"Fields of Gold" 24'X36" oil painting by Steve Alpert
Think of your favorite performer, or your favorite athlete performing at their very best. When they’re at their peak, they are all one small step away from disaster. Nobody can stay at their peak indefinitely. Peak performance would not be peak performance without valleys. Peaks and valleys. High tide and low tide. We’ve recently experienced the pain of this in our collective economy. The peak was fun, but unsustainable. We’re down in the valley and now beginning to slog up the mountain again.
I love the statement of the great John Wooden, coach of many national championship basketball teams at UCLA in the 1960’s. Dating myself? Coach Wooden said, “We don’t get real high after big wins and we don’t get real low after losses.” All respect due to Coach Wooden, in his peak years he so happened to have collections of players that were simply phenomenal, but he was the grand master maestro who guided them to title after title with an even-handedness that is indeed rare. Wooden was steady at the tiller, for sure.
Take a look at the careers of various artist in their fields. Very few of them have peak production on a regular basis. For the most part, now you see ‘em and then you don’t. The athletes you see performing at their peak are always on the brink of disaster. The marathon runners who gear themselves to a particular race meticulously plan their training schedule six months in advance so they will peak on race day. Awesome concept. The real artists always come back. The comeback trail is well traveled.

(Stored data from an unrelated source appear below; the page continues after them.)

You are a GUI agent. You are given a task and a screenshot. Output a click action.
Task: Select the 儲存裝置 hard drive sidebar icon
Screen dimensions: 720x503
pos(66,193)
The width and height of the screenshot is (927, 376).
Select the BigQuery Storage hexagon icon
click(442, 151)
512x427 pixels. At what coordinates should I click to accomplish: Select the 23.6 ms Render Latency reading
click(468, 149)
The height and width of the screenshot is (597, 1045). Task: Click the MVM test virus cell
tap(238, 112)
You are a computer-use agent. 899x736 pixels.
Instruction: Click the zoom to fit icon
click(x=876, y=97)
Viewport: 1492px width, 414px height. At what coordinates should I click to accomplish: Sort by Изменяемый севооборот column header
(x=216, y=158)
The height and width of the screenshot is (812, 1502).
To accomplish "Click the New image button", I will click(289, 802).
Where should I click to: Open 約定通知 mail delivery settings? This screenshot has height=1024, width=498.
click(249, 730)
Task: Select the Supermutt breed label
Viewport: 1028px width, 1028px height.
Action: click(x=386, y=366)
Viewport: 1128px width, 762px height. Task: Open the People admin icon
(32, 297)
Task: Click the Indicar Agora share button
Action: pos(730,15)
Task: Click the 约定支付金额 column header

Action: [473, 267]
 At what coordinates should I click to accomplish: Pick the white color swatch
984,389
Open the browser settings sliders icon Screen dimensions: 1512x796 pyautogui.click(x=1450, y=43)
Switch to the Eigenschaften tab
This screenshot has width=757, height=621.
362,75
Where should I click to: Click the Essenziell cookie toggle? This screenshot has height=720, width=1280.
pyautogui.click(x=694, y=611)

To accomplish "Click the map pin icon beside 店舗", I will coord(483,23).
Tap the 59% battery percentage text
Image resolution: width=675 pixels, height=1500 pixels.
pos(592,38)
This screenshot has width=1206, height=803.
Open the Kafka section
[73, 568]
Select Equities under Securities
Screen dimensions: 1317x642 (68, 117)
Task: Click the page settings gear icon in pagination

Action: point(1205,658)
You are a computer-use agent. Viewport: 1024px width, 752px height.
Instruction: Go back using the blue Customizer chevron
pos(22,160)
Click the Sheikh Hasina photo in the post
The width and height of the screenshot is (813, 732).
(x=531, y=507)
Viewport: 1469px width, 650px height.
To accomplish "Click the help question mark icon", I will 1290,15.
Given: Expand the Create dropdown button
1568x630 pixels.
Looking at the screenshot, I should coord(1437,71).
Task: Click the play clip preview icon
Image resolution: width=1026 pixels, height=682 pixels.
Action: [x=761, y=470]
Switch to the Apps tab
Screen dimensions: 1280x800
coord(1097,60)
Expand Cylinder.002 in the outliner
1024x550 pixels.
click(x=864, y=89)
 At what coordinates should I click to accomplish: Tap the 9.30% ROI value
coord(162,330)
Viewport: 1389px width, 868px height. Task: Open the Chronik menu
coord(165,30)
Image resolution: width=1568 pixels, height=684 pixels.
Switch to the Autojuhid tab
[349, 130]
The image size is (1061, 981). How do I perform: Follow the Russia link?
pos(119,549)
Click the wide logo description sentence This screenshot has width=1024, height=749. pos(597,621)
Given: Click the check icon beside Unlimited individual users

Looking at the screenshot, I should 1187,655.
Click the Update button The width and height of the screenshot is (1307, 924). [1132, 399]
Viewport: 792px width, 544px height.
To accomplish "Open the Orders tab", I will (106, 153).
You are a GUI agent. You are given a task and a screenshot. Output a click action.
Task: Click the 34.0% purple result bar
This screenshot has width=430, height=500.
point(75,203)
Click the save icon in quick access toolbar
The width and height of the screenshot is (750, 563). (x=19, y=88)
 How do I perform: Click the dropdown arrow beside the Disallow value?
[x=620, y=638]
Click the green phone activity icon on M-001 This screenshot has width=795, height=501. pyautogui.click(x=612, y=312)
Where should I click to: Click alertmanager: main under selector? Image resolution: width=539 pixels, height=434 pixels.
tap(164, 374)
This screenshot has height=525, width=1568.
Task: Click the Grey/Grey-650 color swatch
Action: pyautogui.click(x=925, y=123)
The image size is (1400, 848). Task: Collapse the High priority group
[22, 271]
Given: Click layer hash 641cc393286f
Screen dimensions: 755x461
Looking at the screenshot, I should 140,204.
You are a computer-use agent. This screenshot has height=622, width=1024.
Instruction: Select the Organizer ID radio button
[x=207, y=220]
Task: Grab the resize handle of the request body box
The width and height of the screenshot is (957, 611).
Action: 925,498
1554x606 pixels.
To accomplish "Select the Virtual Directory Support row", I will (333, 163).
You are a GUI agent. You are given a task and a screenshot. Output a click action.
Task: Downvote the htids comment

As a working artist, now working in multiple mediums – oil paint, documentary production and now with a new stage play in development, I am experiencing a run up the mountain. The economy devastated my art sales more than a year ago, and I was knocked back, really thrown for a loss with no notion of what to do. In the coming posts I will detail a little more about the steps I have taken to resurrect myself, but clearly it has been a tough year and I am happy to kiss 2009 a big good-bye. SEE YA!
And of course, it’s all in nature. Plow a field every year and eventually you deplete the nutrients. Let it lie fallow, allow the elements have its’ way and, voilla, it is ready to support a robust new season. Amazing!